Health officials also recently revealed that the annual death toll of Lankans from NCDs was as high as 13,000.

State aided homes for ailing elders continue to be abysmally low.

So how has the Health Ministry intervened to counter these obstacles?

More stroke /cardiac units in state hospitals

The surge in cardio vascular disease and strokes has prompted the Health Ministry to set up more units in state hospitals for such patients with the Health Minister calling for Stroke units in ten main state hospitals to be speeded up.

Kidney Disease welfare centre

There has been a rise in kidney diseases, especially, kidney disease of unknown origin ( CKDu) and an increasing demand of patients in the North Central Province, President Maithripala Sirisena last week opened the Methsirisevana Kidney Patients’ Hospitality and Welfare Centre in Anuradhapura . He also commissioned the 60th large scale reverse osmosis water filtering plants in Mihintale and Isurumuniya while more dialysis machines and dialysis units were promised to nearly 50 hospitals in the district.
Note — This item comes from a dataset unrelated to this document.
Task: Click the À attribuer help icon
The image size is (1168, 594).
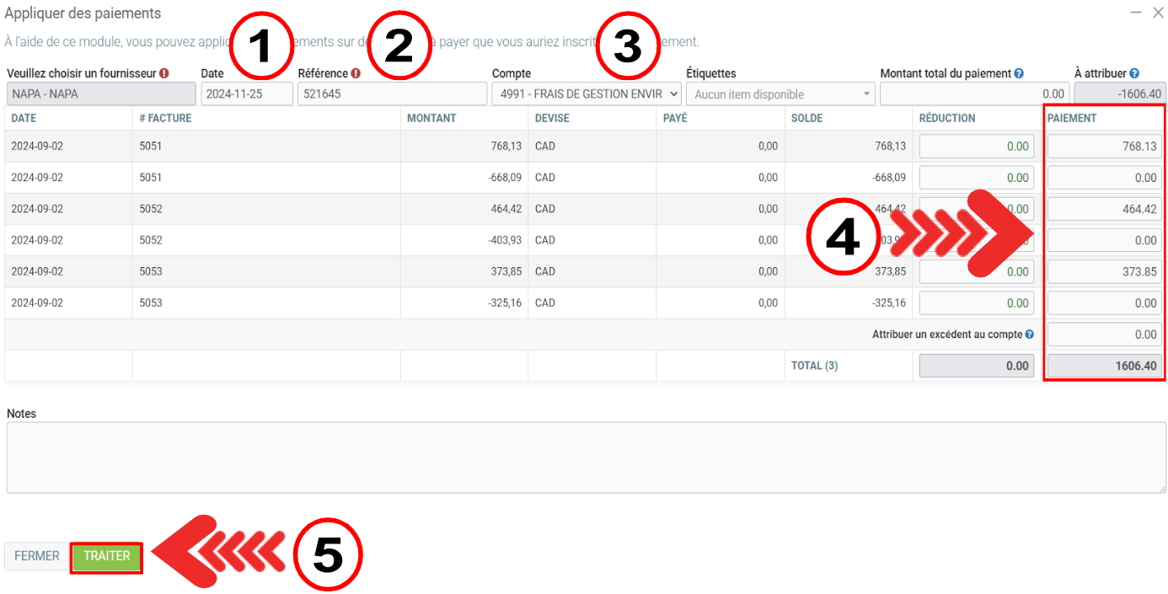Action: [x=1134, y=74]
Schoolchildren from around the country, government servants and private sector organisations have taken the April Pledge to eliminate drugs which target schoolchildren and youth leaving lasting health scars. A Hotline for Drug Info 1984 has also been set up.

Digitalised Hospitals

The increasing digitalisation of our hospitals has put the country on the brink of a revolution in health care. The Health Minister’s recent announcement of creating 300 digitalized hospitals has been welcomed as filling a need for faster analysis, diagnosis and management of patients. Along with the adoption of Electronic Medical Records ( EMR) which have automated manual tasks that impede patients’ safety and care, digital health care paves the way for delivering the highest quality care at the fastest and lowest cost.


Health: Isn’’t that what all of us want? As we move into a Health For All era, an important consideration to keep in mind is our own contribution towards reaching that goal. Despite everything the Health Ministry provides to facilitate this goal, it requires a change in our attitudes towards health and acceptance that we too must be accountable for our health by acting in a responsible manner.